Через несколько дней мы возвращались в часть; наш взвод регулировщиков ехал впереди и на поворотах каждый из нас, выпрыгнув на землю, поочерёдно занимал своё место; меня высадили возле старого, теперь уже бесхозного большого сада, оставшегося от румын, на краю колхозного поля, на котором выращивали овощи; колонна машин двигались медленно из-за огромной пыли, застилающей видимость, поэтому дистанция между машинами была большая; мне удавалось полакомиться и вкусными огурцами и помидорами, и спелыми сливами и вишней; когда мы проводили последнюю машину, нас забирал свой грузовик, и я с трудом перелез через борт, поскольку мешала тяжёлая ноша овощей и ягод, сохранённых за пазухой.

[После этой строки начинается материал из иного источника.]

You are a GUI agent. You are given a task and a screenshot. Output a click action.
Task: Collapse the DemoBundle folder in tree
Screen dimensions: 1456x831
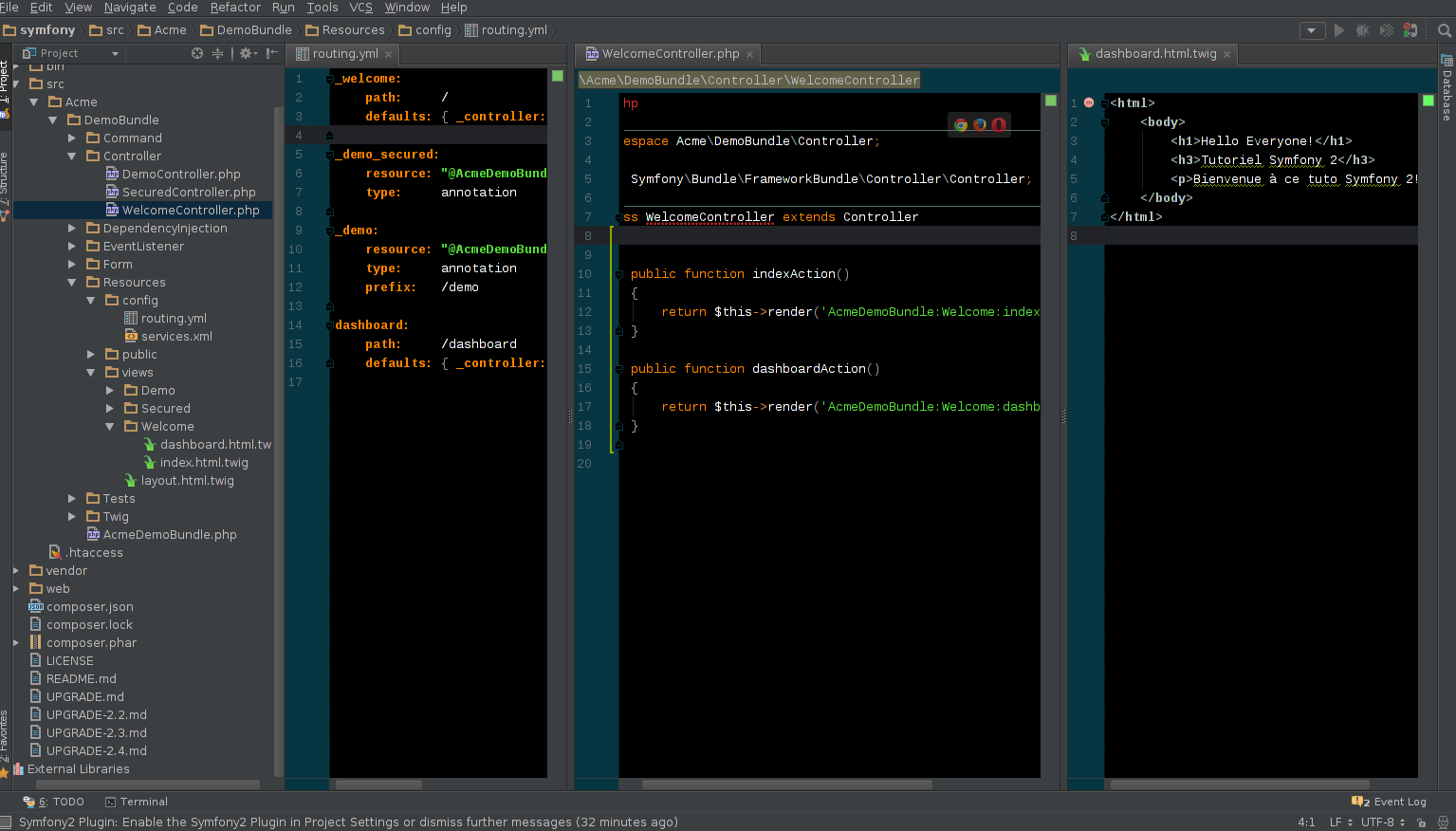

В воинской части потекли однообразные дни: каждый занимался, чем хотел; некоторые просто лежали в траве и спали или читали книги, играли в шахматы, в карты, а часть ребят играли с офицерами полка в преферанс. Меня поразил один случай: мы вместе с шоферами автороты отдыхали, лёжа на траве и я попросил сесть в кабину; шофёр, не спрашивая, умею ли я водить машину, отдал ключи и сказал: «Можете прокатиться по территории»; я посидел в кабине, затем вернул ему ключи, сказав, что кататься расхотелось (я совсем не умел водить машину). Однажды командир полка, Герой Советского Союза (получил награду за «решительные» действия во время венгерских событий 1956 г.), который относился к студентам очень хорошо, собрал всех, поблагодарил за отличную наводку мостовой переправы, затем попросил нас задержаться на полмесяца, чтобы полк, в котором имелся большой некомплект солдат, удачно выступил на Киевских учениях; но эту просьбу встретили гулом, всем хотелось побольше побыть дома перед отъездом на работу; далее он пожурил преферансистов, чтобы они не разлагали его офицеров, поскольку жёны пожаловались, что мужья стали приходить домой поздно. Пять студентов были задержаны на неделю в полку; это наказание они заслужили за двухдневную самоволку с ночёвкой у местных девушек; пришлось им вкалывать на разгрузке угля для котельной – зимний запас.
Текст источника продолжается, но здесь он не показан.